How to Get Vacation Sleep At Home
One obvious reason you sleep so well on vacation: You don't have a care in the world. Snooze better—after your getaway—by being more mindful.
Check Your Diet: "Many people don't make the connection that when they're on vacation, they're probably not relying as much on caffeine—there's no late afternoon meeting to power through," says Cleveland Clinic wellness manager Kristin Kirkpatrick, who recommends having your last cup of coffee no later than 2 P.M. to avoid late-night jitters. And while few of us eat healthier while traveling, Kirkpatrick points out that there's usually not as much stress eating going on: You're less likely to raid the minibar for a midnight nip or feel the need to reward yourself at the end of the day with a pint of Rocky Road. Fatty foods and alcohol can trigger digestive troubles like acid reflux that can keep you up at night.
Take A Breather: "Many of us tend to think that sleep is the only type of rest we need, but fitting in 'active rest,' as one sleep specialist calls it, during your waking hours can help you at night," says Phillips. "There's social rest—spending time with people who are supportive and fun; spiritual rest, which is just contemplative thought; and physical rest, like lying on a beach or focusing on your breathing. We end up doing a lot more of these on vacation, but fitting bits of them into our day-to-day lives has been shown to stave off feelings of depletion and help our nervous system work optimally." Phillips tries to stop every hour to take a dozen deep breaths, scanning her body for areas of tension and consciously relaxing them, but you can also hold a few yoga poses, call a friend, or just sip a cup of tea.

+++

■ Required action A
Transcribe the stretch of the article on vacation sleep from "How to Get Vacation" through "up at night.", keeping every word and mark unchanged.
■ Required action B
Answer these questions using the article on vacation sleep:
(i) By what time of day does Kirkpatrick recommend having your last cup of coffee?
(ii) What is Kirkpatrick's job title?
(iii) How many deep breaths does Phillips try to take every hour?
■ Required action C
Extend the article on vacation sleep with further text that picks up after its final sentence.

■ Given material
+++

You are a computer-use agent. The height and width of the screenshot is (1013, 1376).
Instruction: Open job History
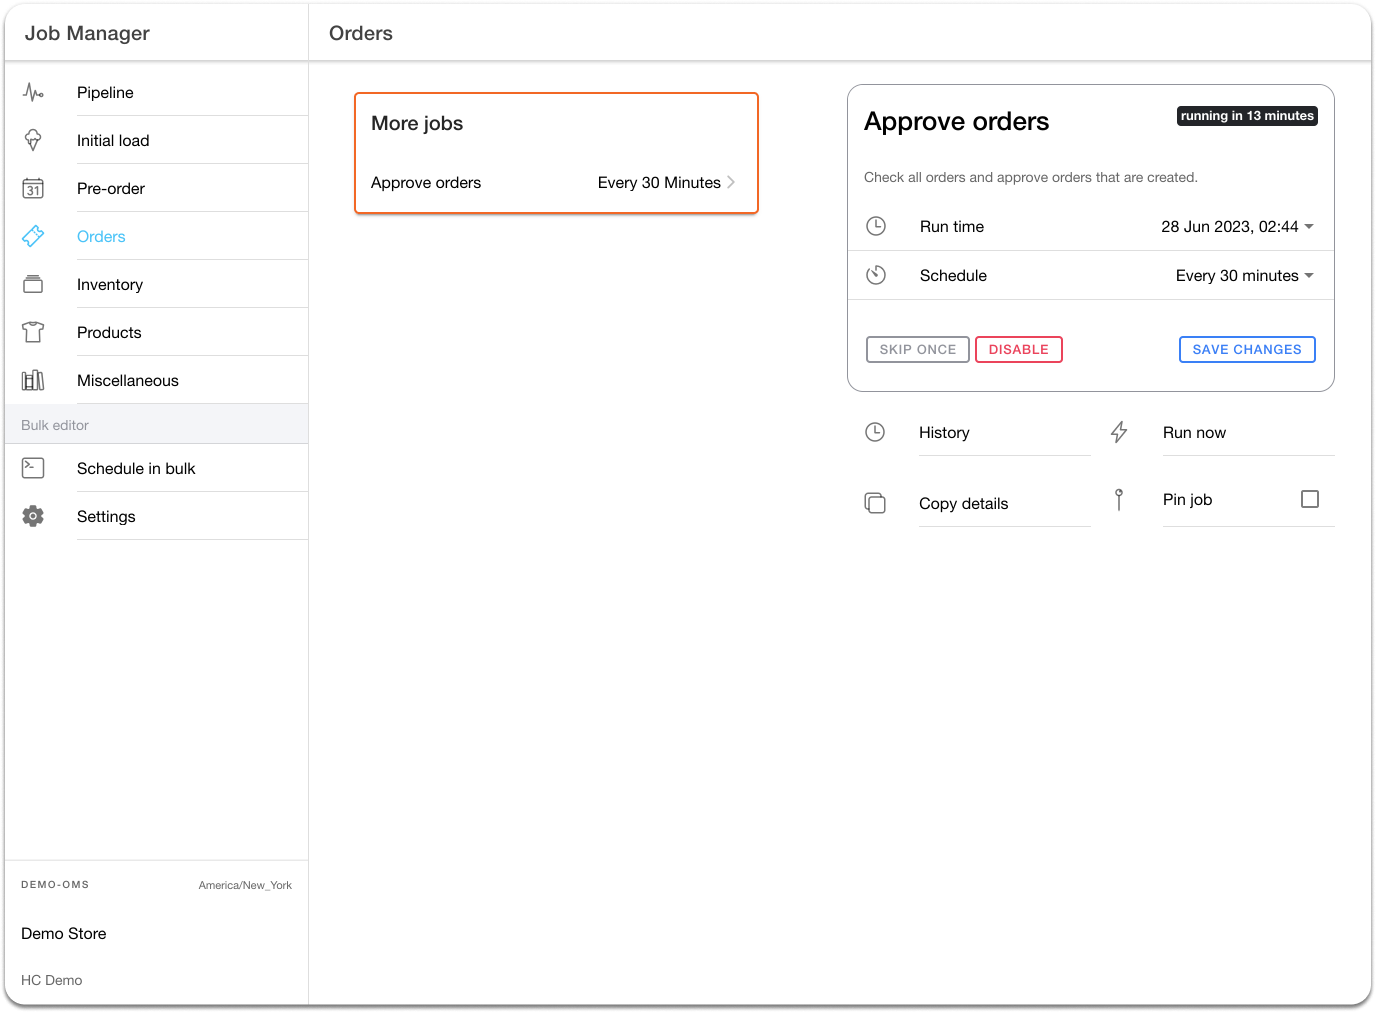coord(944,432)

+++

■ Expected answer A
How to Get Vacation Sleep At Home
One obvious reason you sleep so well on vacation: You don't have a care in the world. Snooze better—after your getaway—by being more mindful.
Check Your Diet: "Many people don't make the connection that when they're on vacation, they're probably not relying as much on caffeine—there's no late afternoon meeting to power through," says Cleveland Clinic wellness manager Kristin Kirkpatrick, who recommends having your last cup of coffee no later than 2 P.M. to avoid late-night jitters. And while few of us eat healthier while traveling, Kirkpatrick points out that there's usually not as much stress eating going on: You're less likely to raid the minibar for a midnight nip or feel the need to reward yourself at the end of the day with a pint of Rocky Road. Fatty foods and alcohol can trigger digestive troubles like acid reflux that can keep you up at night.

■ Expected answer B
(i) No later than 2 P.M.
(ii) Wellness manager at Cleveland Clinic.
(iii) A dozen.

■ Expected answer C
Blur The Line: On vacation, you're far less likely to engage in anything mentally taxing before bed. The same should apply at home. "It's helpful to create a buffer zone between day and night so you can ease into sleep," says Jennifer Martin, PhD, a Los Angeles–based clinical psychologist and behavioral sleep medicine specialist. "For most people, the brain isn't a switch that you can instantly shut off." Rather than scrambling to answer a few more emails, do whatever you find relaxing for at least 30 minutes before lights-out.
Use Your Imagination: The next best thing to going on vacation may be just dreaming about it. In a University of Oxford study, people fell asleep, on average, 20 minutes sooner when they imagined a relaxing scene. Picture your last getaway or an upcoming trip and allow your mind to drift off. Sweet dreams!